Tuesday, June 12, 2007

Genarlow Wilson Needs A White Co-Signer


I'm admittedly a bit late to the party on Les Internetes' newest civil rights, cause celebre, Genarlow Wilson. I'd heard a bit about this story weeks ago, and it's parallels to the Marcus Dixon case a few years back.

Marcus Dixon, if you're unaware, was a Straight-A student and football star from Rome, Georgia headed to Vanderbilt University. Born to a drug addicted mother, he was being raised by a white family, but ended up in trouble when consensual sex with a 15 year old white girl on school grounds landed him in hot water.
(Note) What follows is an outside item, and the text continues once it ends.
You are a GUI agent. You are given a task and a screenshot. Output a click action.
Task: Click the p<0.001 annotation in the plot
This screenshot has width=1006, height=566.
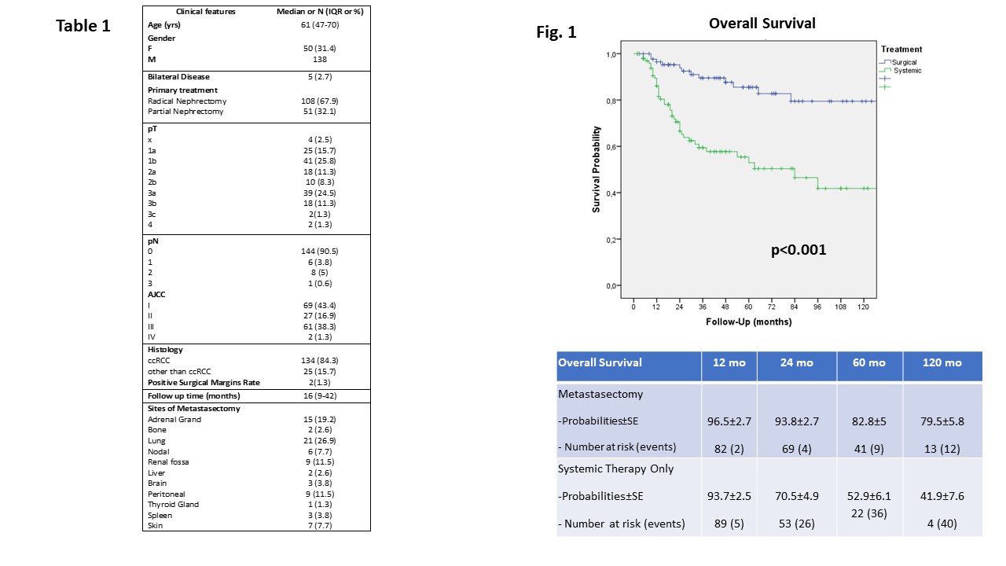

Since Dixon was technically an adult at age 18, and despite the fact that the girl said the act was consensual, the jury voted to convict him of misdemeanor statutory rape and aggravated child molestation. The latter carried a mandatory 10-year sentence with no hope of parole. The jurors hadn't been told about the sentencing guidelines, and several later said they believed they were agreeing to a very light charge that would allow Marcus to return home that afternoon. They were shocked when they heard the judge read the sentence. No teenager in Georgia history had been given this sentence under similar circumstances.

Dixon's case became a media hailstorm, culminating in his release from jail, a subsequent appearance on Oprah, and an upcoming movie deal. Anyone with half a brain knows that while Dixon's story was undoubtedly tainted through the lens of race, the subsequent media attention and his eventual release were certainly helped by the fact that he had been raised and vindicated by a white household.

Much like the curious phenomenon of The Black Co-Signer works in the world of Hip-Hop (Eminem/Dre, Bubba Sparks/Timbaland, Whyte Dawg/Three-6 Mafia), if you're a young person of color with legal woes, you better have some melanin deficient friends in high places (cause-greedy celebrity, media, wealthy benefactors who can assist with your legal fees) or your black ass is toast. If you doubt me, just Google the cases of Jessica Hall and Shaquanda Cotton, two black women who would still be in jail if not for critical media scrutiny.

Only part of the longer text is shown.